「いのち」を与える聖霊
「イエスは答えて言われた。『はっきり言っておく。人は、新たに生まれなければ、神の国を見ることはできない。』 ニコデモは言った。『年をとった者が、どうして生まれることができましょう。もう一度母親の胎内に入って生まれることができるでしょうか。』 イエスはお答えになった。『はっきり言っておく。だれでも水と霊とによって生まれなければ、神の国に入ることはできない。肉から生まれたものは肉である。霊から生まれたものは霊である。』」(ヨハネによる福音書3・3〜6)
聖霊降臨の期節です。今日は、私たちの救いのために必要不可欠な聖霊のお働きについて、ご一緒に見て参りましょう。 イエス様は言われました。「はっきり言っておく。人は、新たに生まれなければ、神の国を見ることはできない。」「はっきり言っておく。だれでも水と霊とによって生まれなければ、神の国に入ることはできない。肉から生まれたものは肉である。霊から生まれたものは霊である。」
ここでの「霊」は「聖霊」のことを意味しています。ですからイエス様の言葉によれば、《私たちは、聖霊によって新しく生まれるのでなければ、神の国に入ることができない》、ということです。
今、「霊から生まれたものは霊である」という言葉に注目してみましょう。聖霊は三位一体における第三位格の神であられます。ですからこの言葉は、「神から生まれたものは神である」とも言い換えることができます。人間から生まれたものは人間です。しかし、神から生まれたものは神です。それでは、もしも私たちが、聖霊なる神によって新しく生まれるならば、その時私たちは、人間なのか?神なのか? その答えは、聖書に求めることができます。「しかし、言は、自分を受け入れた人、その名を信じる人々には神の子となる資格を与えた。この人々は、血によってではなく、肉の欲によってではなく、人の欲によってでもなく、神によって生まれたのである。」(ヨハネ1・12〜13)
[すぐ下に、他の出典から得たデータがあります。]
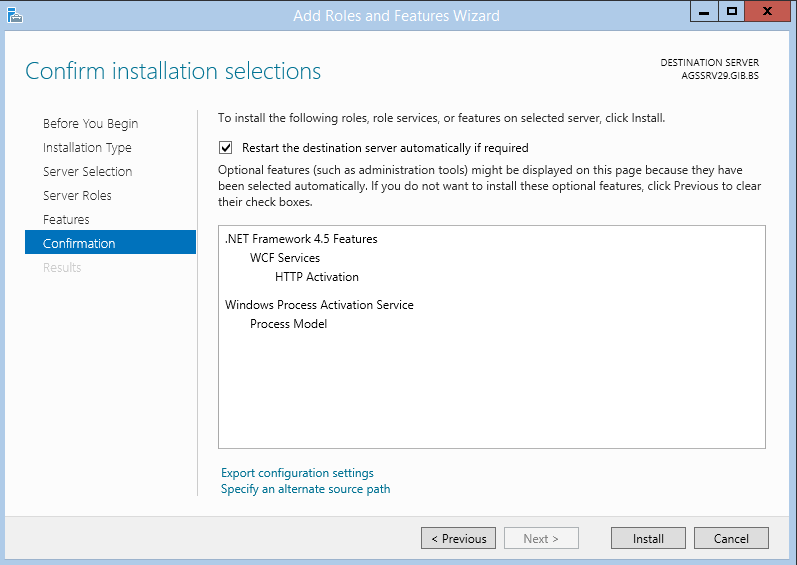Open the Installation Type step
The height and width of the screenshot is (565, 797).
tap(87, 147)
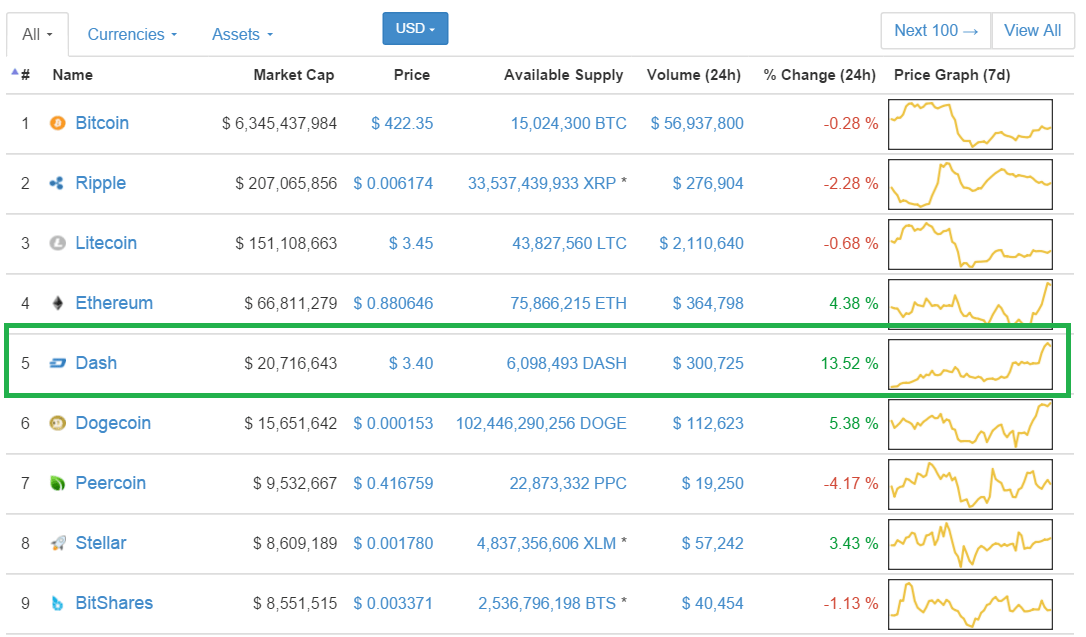Open the USD currency dropdown
This screenshot has height=637, width=1086.
415,28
つまり、私たちが聖霊によって新しく生まれること、そのことは、《神の子となる資格を与えられること》を意味しているのです。私たちは普段、当たり前のように「父なる神様」とお呼びします。しかし、実はそれは、自分自身を「神の子」とするに他ならない行為であって、もしも時代が時代なら、死罪に当たる冒とくの罪です。イエス様ご自身、「神の子と自称した」(ヨハネ19・7)という罪で訴えられている通りです。しかし私たちは、聖霊によって新しく生まれているがゆえに、「アッバ、父よ」と呼びかけることができるのです。 パウロもまた、次のように証ししています。「あなたがたは、人を奴隷として再び恐れに陥れる霊ではなく、神の子とする霊を受けたのです。この霊によってわたしたちは、『アッバ、父よ』と呼ぶのです。この霊こそは、わたしたちが神の子供であることを、わたしたちの霊と一緒になって証ししてくださいます。」(ローマ8・15〜16)
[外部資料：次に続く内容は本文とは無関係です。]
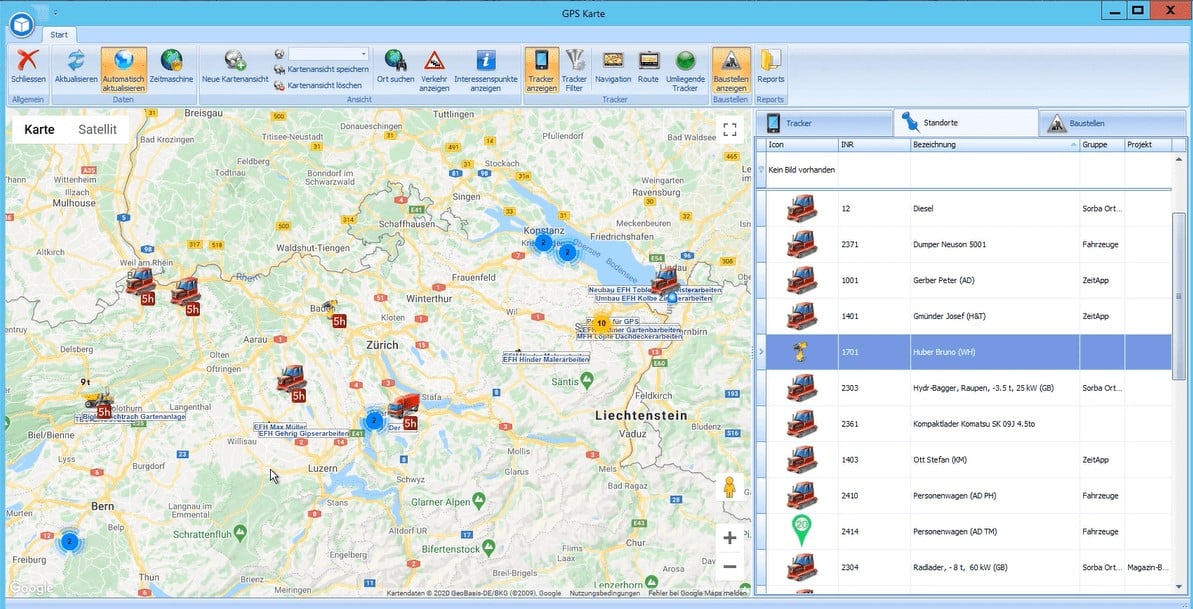
Task: Switch map to Satellit view
Action: [97, 129]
聖霊を受けるということは、また、水を飲むことにも似ています。聖書に次のように書いてある通りです。(ヨハネ7・37〜39)「『渇いている人はだれでも、わたしのところに来て飲みなさい。わたしを信じる者は、聖書に書いてあるとおり、その人の内から生きた水が川となって流れ出るようになる。』イエスは、御自分を信じる人々が受けようとしている〝霊〟について言われたのである。」
また、イエス様が与える水(聖霊)を飲むなら、そこから永遠の命が生まれて来ます。次のようにイエス様が言われている通りです。「しかし、わたしが与える水を飲む者は決して渇かない。わたしが与える水はその人の内で泉となり、永遠の命に至る水がわき出る。」(ヨハネ4・14)
こうして私たちは、聖霊によって新しく生まれることにより、私たちの内に新しい《いのち》を宿すことになるのです。それをこそ、《永遠の命》と言うのです。このことは、私たちがいつも信仰告白しているニケア信条でも言われています。「主であって、いのちを与える聖霊をわたしは信じます。」その通りです。聖霊によって私たちは、《いのち》が与えられるのです。この《いのち》は、神によって生まれさせられた《いのち》であって、この《いのち》があるからこそ、私たちは神の子と認められ、神の国に入ることができるのです。
どうか主が、この聖霊降臨の期節に、聖霊についての知識を少しでも私たちの内で増し加え、信仰を強め、豊かにしてくださいますように。